Michel Barnier gives ‘green light’ to begin intensive negotiations with the UK
Since the UK voted on 23 June 2016 to leave the European Union, a wave of Brexit-specific jargon has entered the political lexicon, from max-fac to backstop to Canada plus plus plus. Now, with hope of a withdrawal agreement finally appearing on the horizon, it seems as though we have yet another new word to add to our Brexit glossary: the “tunnel”.
On Friday, the EU’s chief negotiator Michel Barnier confused those without an extended Brussels vocabulary by announcing that he had secured the agreement of EU leaders to open so-called “tunnel” negotiations on Boris Johnson’s latest Brexit proposals.
The definition of a tunnel in this context is effectively slang for a series of intensive, ultra-private negotiations between leaders to which journalists and even other politicians are not privy.
Speaking to reporters in Ireland after holding meetings with Johnson this week, Irish Prime Minister Leo Varadkar said that the “UK and EU negotiators may now enter the so-called tunnel for Brexit talks”, but added: “The less said publicly about the talks the better.”
So what are tunnel negotiations and what will it mean for Johnson’s proposals?
What are tunnel negotiations?
According to The Telegraph, the tunnel is a recently developed piece of Brussels jargon for “intensive talks among a small core of negotiators carried out in total secrecy with the aim of hammering out a deal away from the prying eyes and loud objections of onlookers”.
The paper notes that during this period, “documents are not published, press reaction or comment is off-limits and even the ambassadors of the EU27 are not kept informed of progress”.
The term was apparently coined by EU deputy chief negotiator Sabine Weyand, who in October 2018 told a group of EU officials that she “wanted to take the negotiations out of the public eye, and talk intensely with the British, without the usual consultation with the member states laid down in a hefty book of rules of procedures”, The Guardian reports.
To that effect, she claimed she wanted to create a “safe space” for negotiations, telling the meeting: “If we fail to plan for success, we plan to fail.

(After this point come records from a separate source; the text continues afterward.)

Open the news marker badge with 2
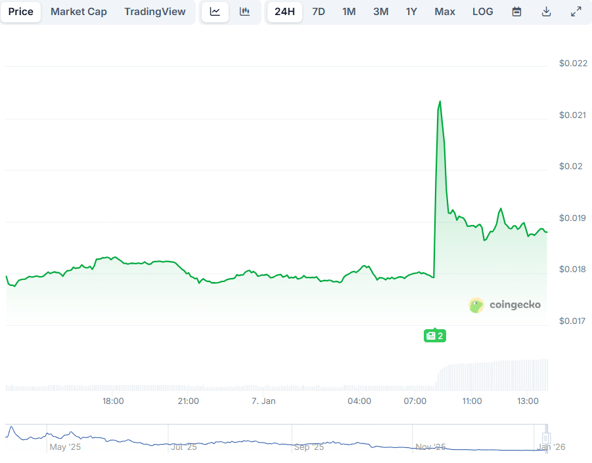This screenshot has height=463, width=592. coord(434,336)
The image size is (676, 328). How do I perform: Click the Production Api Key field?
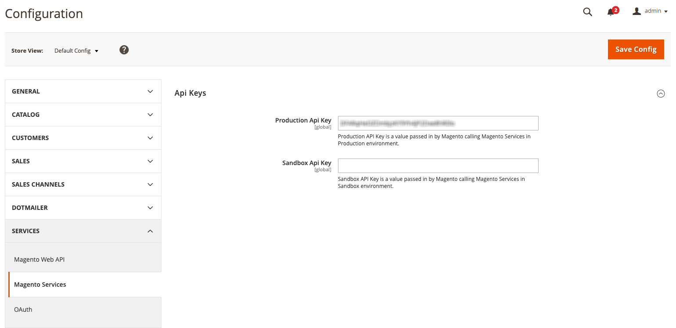click(438, 123)
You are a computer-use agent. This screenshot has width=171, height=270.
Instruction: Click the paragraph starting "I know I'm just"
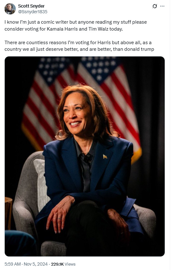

What we would really like to do is go into a tunnel and then come back to brief you about what happened just before the next European council.”
Not only does such a tunnel afford both sides of the debate to float potentially controversial ideas, but the Telegraph suggests that “keeping the to-and-fro between both sides under wraps” also allows both the EU and the UK “to present the results as a joint proposal and minimise the embarrassment caused by any inevitable concessions given”.

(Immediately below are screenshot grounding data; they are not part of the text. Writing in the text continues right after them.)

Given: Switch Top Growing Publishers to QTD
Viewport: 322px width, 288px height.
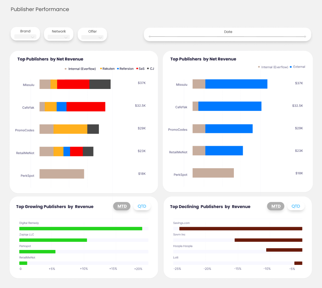Looking at the screenshot, I should (x=142, y=206).
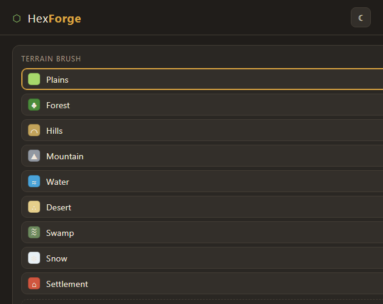
Task: Select the Plains terrain brush
Action: point(202,79)
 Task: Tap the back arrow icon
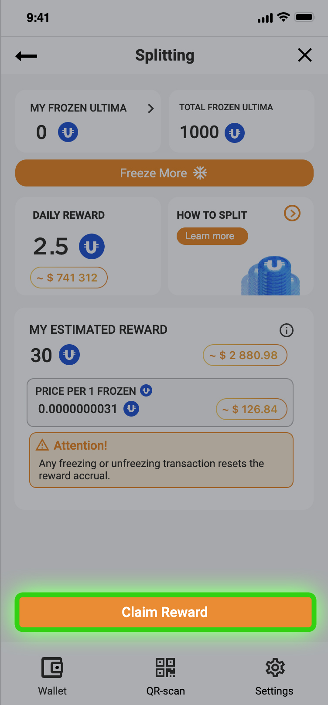[26, 56]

Why are we entering the tunnel now?
This week, President of the European Council Donald Tusk revealed that he had set Boris Johnson an ultimatum of presenting new Brexit proposals by Friday or “no more chances”, but added that “positive signals” were emerging.

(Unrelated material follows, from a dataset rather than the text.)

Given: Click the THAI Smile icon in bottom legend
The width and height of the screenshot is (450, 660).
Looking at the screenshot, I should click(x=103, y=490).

But following a breakfast meeting between Brexit Secretary Stephen Barclay and Michel Barnier on Friday, reports emerged that Barnier had given the “green light” for negotiations to enter the tunnel – which suggests a breakthrough has been achieved between the Johnson administration and the EU.
Despite this, The Guardian reports that the details of Johnson’s latest suggestions to the EU are yet to emerge.
Today, Barnier said the EU had three concerns with UK proposals, which may end up as the focal point of tunnel negotiations. According to The Independent, these are “that they did not prevent a customs border on the island of Ireland, that they included a veto for the Northern Ireland Assembly, and that they were not actually legally operable or ready to go”.
As a result, despite this breakthrough, Tusk has remained extremely cautious over the prospect of a deal. “Unfortunately, we are still in a situation in which the UK has not come forward with a workable, realistic proposal,” he told reporters in Cyprus today.
“A week ago I told PM Johnson that if there was no such proposal by today, I would announce publicly that there are no more chances – because of objective reasons – for a deal during the incoming European Council.”
Furthermore, historic precedent also paints a bleak picture of the future. The tunnel was also used last year to thrash out the details of Theresa May’s withdrawal agreement, which was ultimately unceremoniously shot down three times by Parliament, paving the way for her resignation as prime minister.
The tunnel negotiations are set to be held in the days before the EU summit on 17 and 18 October.